▶ [EXTRAIT RETENU]:
>>>
Par un jugement n° 1505110 du 9 mars 2017, le tribunal administratif de Montpellier a condamné l'office public de l'habitat Montpellier Méditerranée Métropole, venant aux droits de l'office public de l'habitat de la communauté d'agglomération de Montpellier, à verser la somme de 14 609,82 euros hors taxes à l'entreprise Jean-Paul André au titre du solde du marché, augmentée des intérêts moratoires au taux légal à compter du 23 septembre 2015 ainsi que la somme de 12 903,12 euros hors taxes au titre de la retenue de garantie et a rejeté le surplus des conclusions de sa demande.
Procédure devant la Cour :
Par une requête enregistrée le 4 mai 2017, l'entreprise Jean-Paul André, représentée par Me C..., demande à la Cour :
1°) d'infirmer ce jugement en ce qu'il reconnaît fondée l'infliction de pénalités de retard ;
2°) de réintégrer ces pénalités au sein du décompte du marché et de condamner l'office public de l'habitat Montpellier Méditerranée Métropole à lui verser la somme de 34 504 euros ;
3°) de mettre la somme de 2 000 euros à la charge de l'office public de l'habitat Montpellier Méditerranée Métropole au titre de l'article L. 761-1 du code de justice administrative.
Elle soutient que :
- le délai contractuel d'exécution n'ayant pas été dépassé et aucune constatation de ce dépassement n'ayant été effectuée, elle ne saurait être redevable de pénalités ;
- l'éventuel retard est imputable à l'entreprise titulaire du lot n° 2 du marché ;
- le délai contractuel a en tout état de cause été prorogé pour la réalisation des plantations ;
- le délai de levée des réserves ne peut faire l'objet de pénalités et un délai supplémentaire lui avait en tout état de cause été accordé ;
- le calcul des pénalités ne peut être effectué qu'à compter du 13 septembre 2012, date de réception des travaux ;
- le cumul de l'infliction des pénalités et de la décision de résiliation conduit à l'application de deux sanctions pour les mêmes faits.
<<<
▶ [CONSIGNES]:
1. Résumez l'extrait retenu en deux phrases.
2. D'après l'extrait retenu, à partir de quelle date l'entreprise estime-t-elle que les pénalités peuvent être calculées ?
3. Poursuivez l'extrait retenu, consacré au litige entre l'entreprise Jean-Paul André et l'office public de l'habitat, à partir de sa dernière phrase.
Les lignes ne jouent aucun rôle dans ces exercices.

▶ [LIGNES DE DONNÉES]:
>>>
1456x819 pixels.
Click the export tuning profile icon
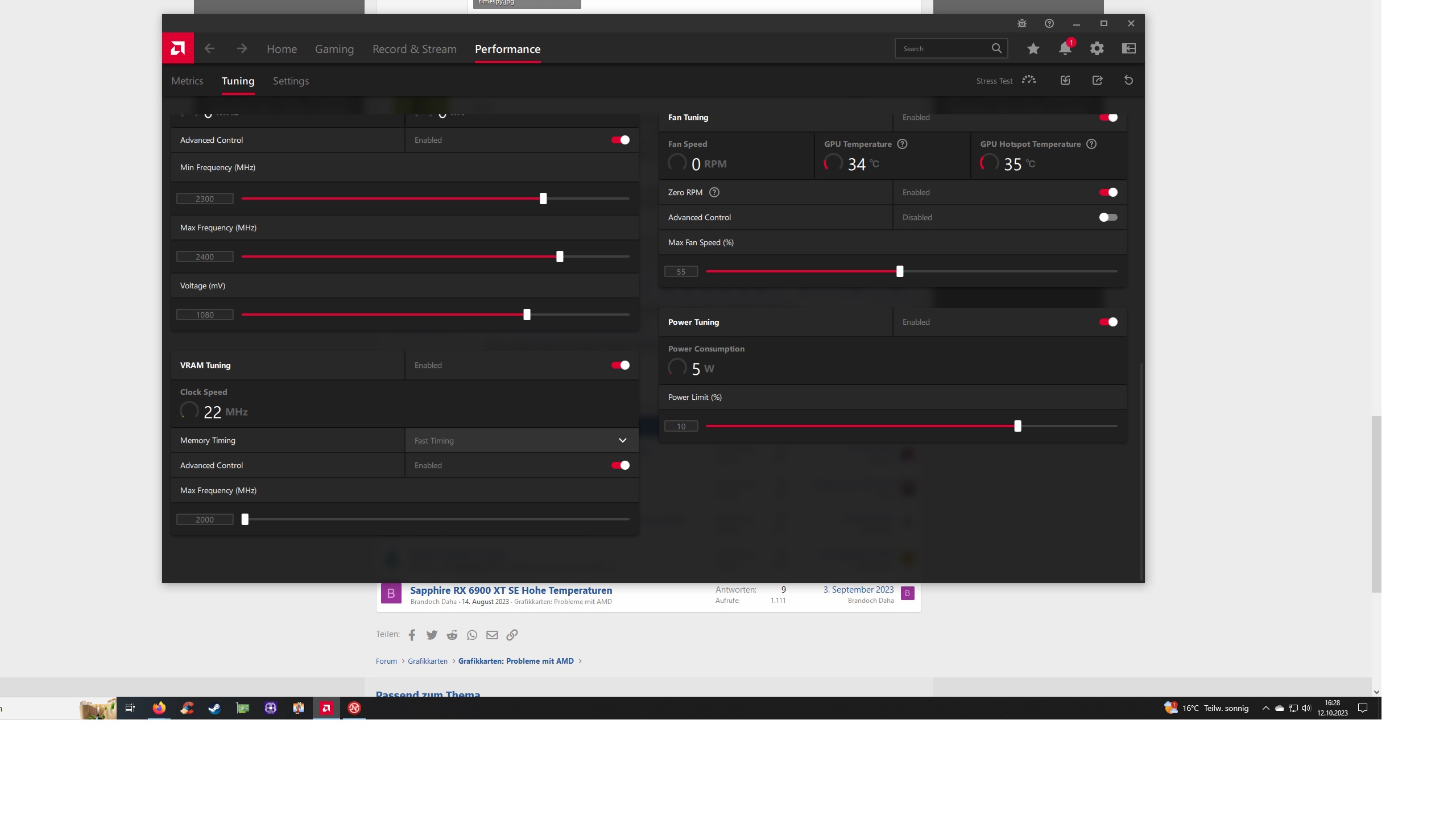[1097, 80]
<<<
>>>
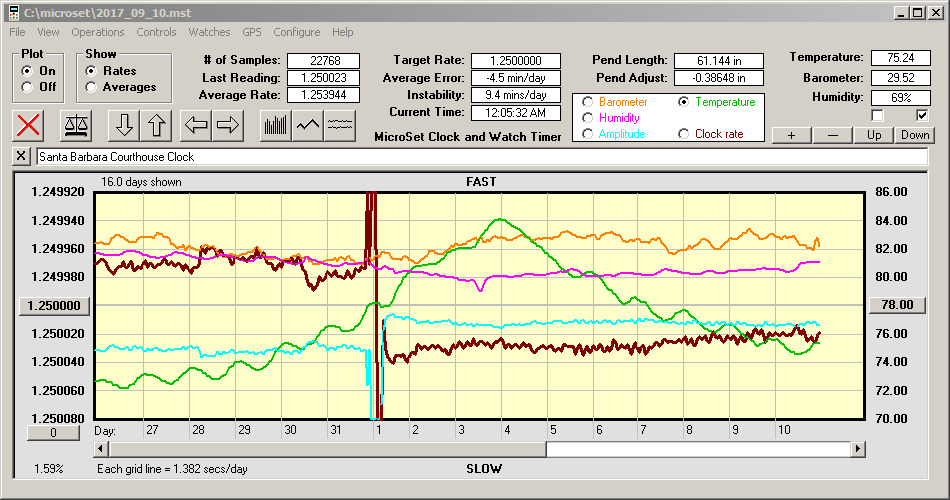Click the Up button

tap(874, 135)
<<<
>>>
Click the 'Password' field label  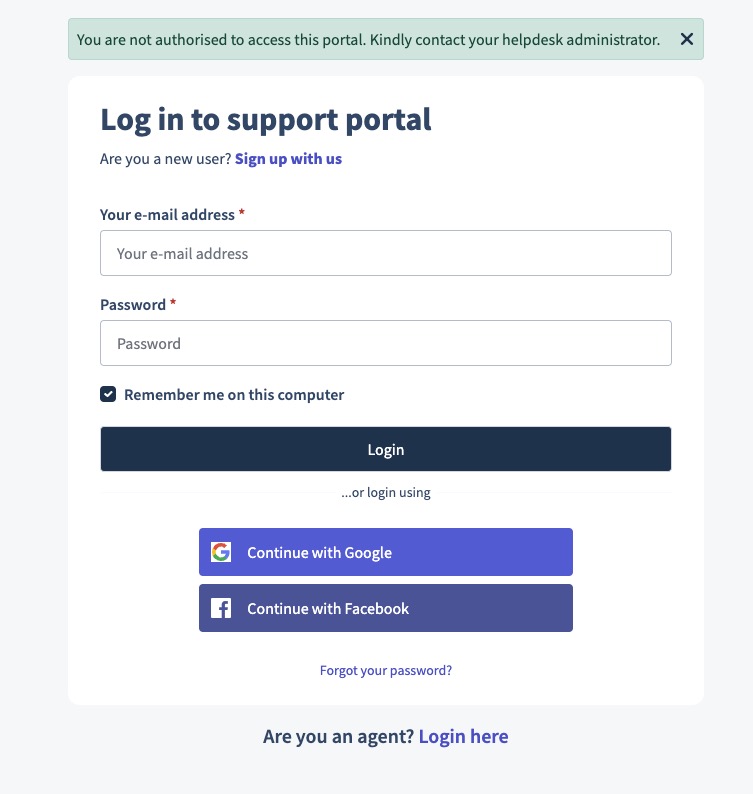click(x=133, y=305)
<<<
▶ [CORRIGÉ]:
1. Le 9 mars 2017, le tribunal administratif de Montpellier a condamné l'office public de l'habitat Montpellier Méditerranée Métropole à verser à l'entreprise Jean-Paul André le solde du marché et la retenue de garantie, et il a rejeté le surplus de sa demande. Par une requête du 4 mai 2017, l'entreprise demande à la Cour d'infirmer ce jugement au sujet des pénalités de retard, qu'elle conteste notamment en soutenant que le délai contractuel n'a pas été dépassé et que l'éventuel retard est imputable à l'entreprise titulaire du lot n° 2.

2. À compter du 13 septembre 2012, date de réception des travaux.

3.
Par un mémoire en défense enregistré le 8 août 2017, l'office public de l'habitat Montpellier Méditerranée Métropole, représenté par Me A..., conclut au rejet de la requête et à ce qu'une somme de 2 000 euros soit mise à la charge de l'entreprise Jean-Paul André en application des dispositions de l'article L. 761-1 du code de justice administrative.
Il soutient que :
- le délai contractuel d'exécution des travaux a été dépassé et ce retard est imputable à l'entreprise ;
- le retard dans la levée de réserves peut faire l'objet de pénalités dès lors qu'il constitue un retard sur un délai partiel au sens de l'article 4.3.1.2 du cahier des clauses administratives particulières et que, en application de l'article 20 du cahier des clauses administratives générales, les pénalités sont dues jusqu'à la notification de la décision de résiliation ;
- l'infliction des pénalités constitue une sanction différente de la résiliation et est fondée sur des faits différents ;
- la réception ayant eu lieu le 12 mars 2013, le tribunal était fondé à appliquer les pénalités jusqu'au 16 juillet 2012 ;
- l'absence de notification du marché de substitution est sans incidence sur la régularité de la procédure de résiliation ;
- l'absence de notification du décompte général est sans incidence sur la régularité de la procédure de résiliation ;
- les demandes de paiement présentées par l'entreprise Jean-Paul André sont infondées.
Par une ordonnance du 4 avril 2018, la clôture de l'instruction a été fixée au 27 avril 2018.
Vu les autres pièces du dossier.
Vu :
- le décret n° 76-87 du 21 janvier 1976 ;
- le décret n° 2002-232 du 5 février 2002 ;
- le code de justice administrative.
Les parties ont été régulièrement averties du jour de l'audience.
Ont été entendus au cours de l'audience publique :
- le rapport de M. E... Grimaud, rapporteur,
- les conclusions de M. B... Thiele, rapporteur public,
- et les observations de Me D... substituant Me A..., représentant l'office public de l'habitat Montpellier Méditerranée Métropole.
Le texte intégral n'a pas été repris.